Waking is pure joy. The air is still crisp, the sun is just starting to rise and the birds are singing. I think every day should begin this way. I am on the road by 6:30am and witness the sun slowly rising over the hills casting a golden glow over the crop fields. The golden hour lasts a long time here compared with at home. It’s like the sun is lazily saying hello and enjoying the moment. At home, the sun is high in the sky within minutes. While I am missing that short sharp rise of the bright orange star, I am enjoying this slow steady wake up call too. It’s creates an air of relaxation and pleasure.
The Danube is gorgeous in this light. Everything reflects and her waters are more black than muddy brown. Today I will again follow the Euro Velo 6. I am headed for Komarom, which straddles the Danube in both Hungary and Slovakia. The Hungarians call it Komarom while the Slovakians call the same city Komarno. But I am not there yet.
My first stop is Esztergom with its famous imposing basilica. I stop at a shop to buy my breakfast: a breadroll, banana, yoghurt and chocolate milk. I love that bread, fruit and vegetables are easy to buy here after the steady diet of rice and noodles in Asia. I take the food to a park under the basilica and castle. The second photo above is my breakfast view. Pretty sweet hey. I never do work out how to get up to the basilica. It is probably really simple; I must be approaching from the incorrect side and have missed a sign. But it doesn’t matter because sometimes these places are more amazing from a distance than close up.

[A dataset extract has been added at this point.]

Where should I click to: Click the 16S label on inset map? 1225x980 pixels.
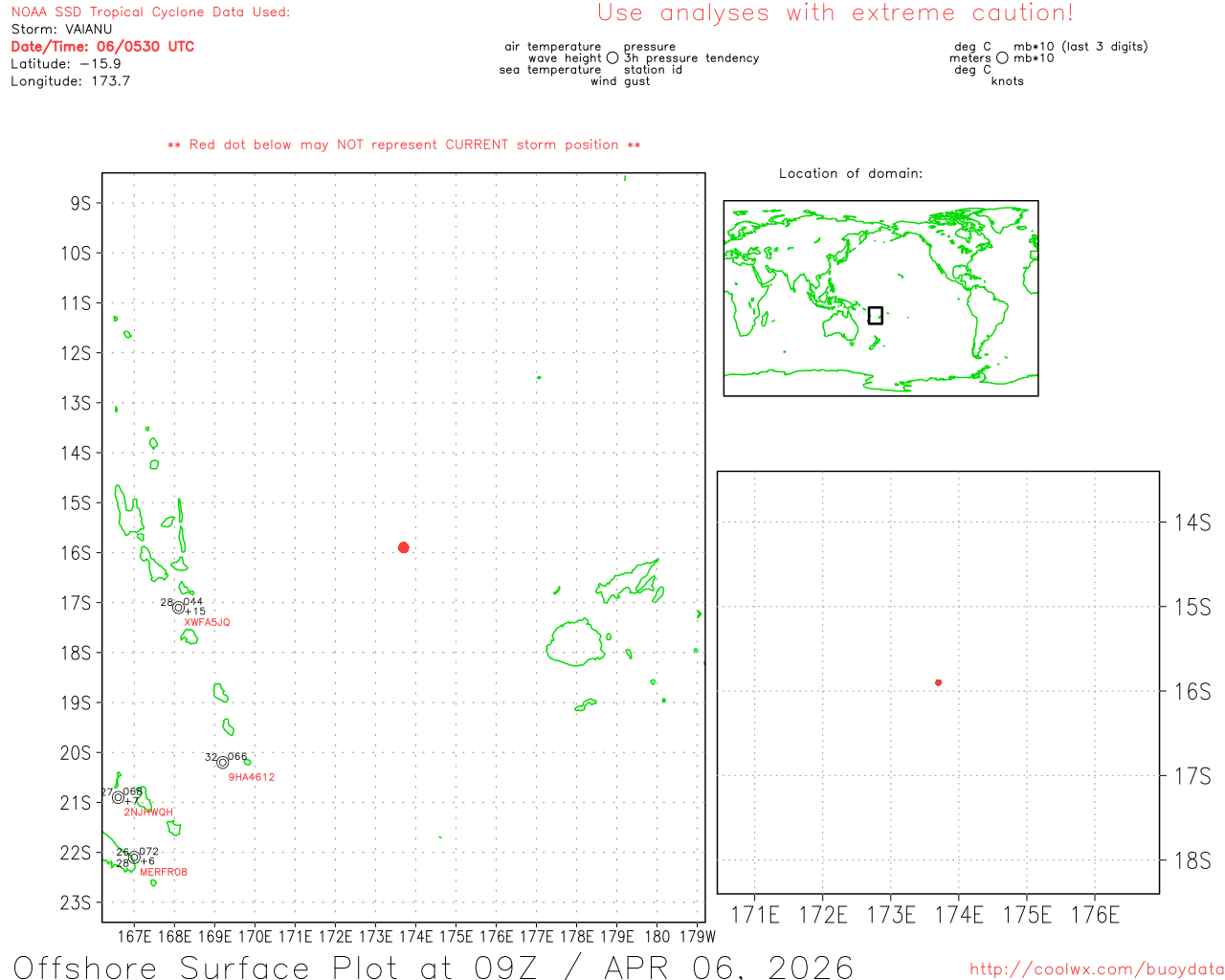(1192, 691)
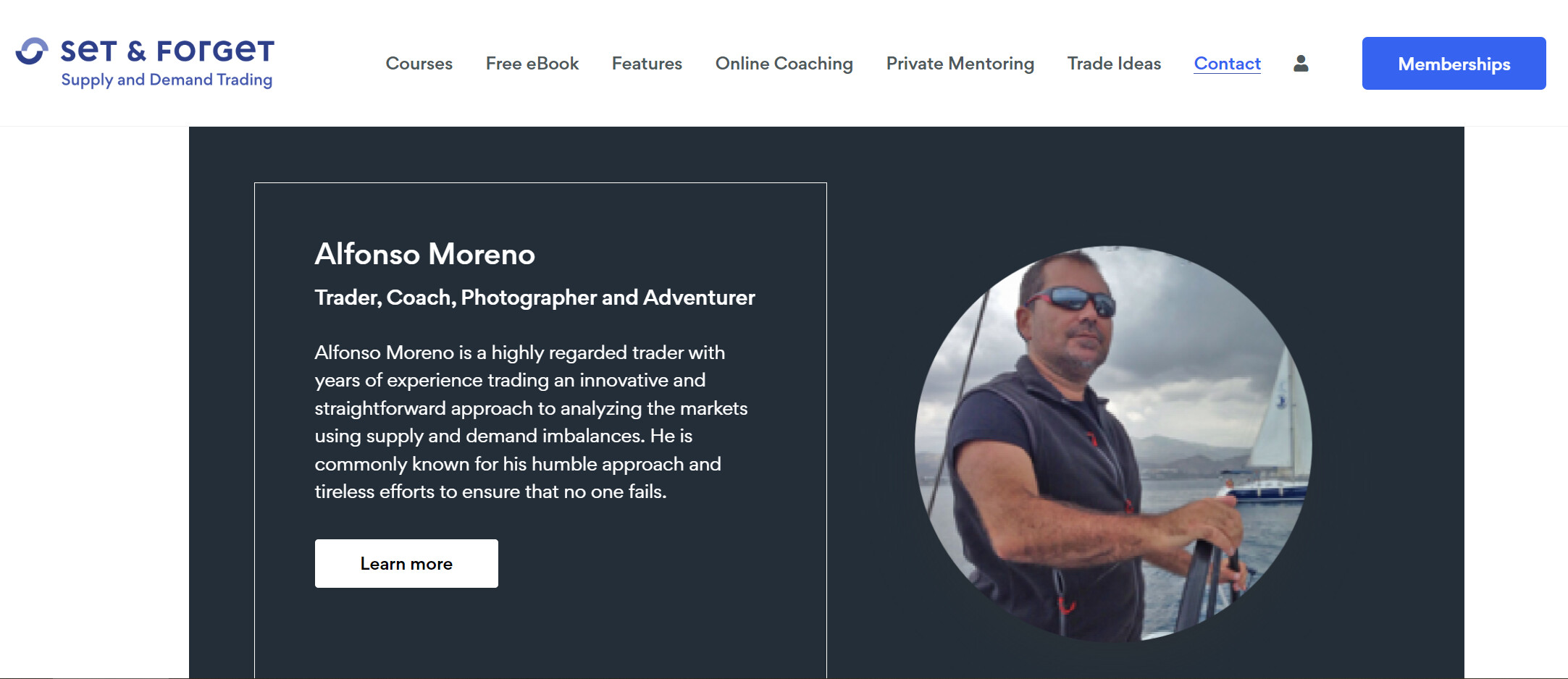Select Online Coaching in navigation

tap(784, 64)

Esztergom has three separate town squares. I don’t know why but all are grand. I can imagine that this evening there will be many people sitting at the restaurants along the other side of this square where tables and chairs are set up under shady trees. I’m feeling content on the bike. Perhaps it’s because I am feeling fit after Japan and maintaining some cycle fitness while at home. Maybe it’s the summer sun and ease of knowing that there will be a comfortable camping ground available at the end of every day. Whatever it is, I am not over thinking it because that will spoil the joy.
Villages come and go along the road. Most are marked with tall church steeples and red tiled roofs. Almost all are surrounded by farmlands that separate them from their neighours. It’s a landscape so normal for Europe but so foreign to me. I spin along past old structures like barns and hay stores. After months of riding through rice fields it strikes me that there are none here (obviously). Rather, I think the main crop looks like wheat and grass. There’s an old style about some of the people here. Horses still pull carts and so do lawn mowers. I guess it’s a case of making the best with what you have. Poppies dot redness across everything. They line the roadside and stand tall in wheat fields.
I reach Komarom by lunch time and have a choice of three camping grounds. All cost about the same for the camping but one has a thermal pool. I decide to camp here because, well, there is a thermal pool and also the wifi is strong. I have every good intention of making use of the wifi to knock out some work but it doesn’t happen. Rather, I spend an hour relaxing in the thermal bath and then don’t want to waste that calm sensation.
Instead, I cruise into town to buy some groceries, stopping for bakery and ice cream. I pick up a tourist map from the visitor center but it’s now after 4pm and I feel too relaxed to bother with the sights. So I content myself with standing on Elizabeth Bridge looking down along the Danube at from where I have come. And crossing briefly into Slovakia just to say I did, even if only for about 100m.
When I came to Hungary I thought I would be exploring museums and castles but it turns out that, instead, I am exploring the sensation of European Summer along with the many campers from Holland and Germany who are escaping the last of spring’s cold rains. They are everywhere; older Europeans with campervans and caravans driving from place to place and looking for the best bargain. Rather like the grey nomads at home, these retirees are friendly, social and like to while away the long evening hours with good food and wine. Being around them makes me slow down, listen to the birds and enjoy my day.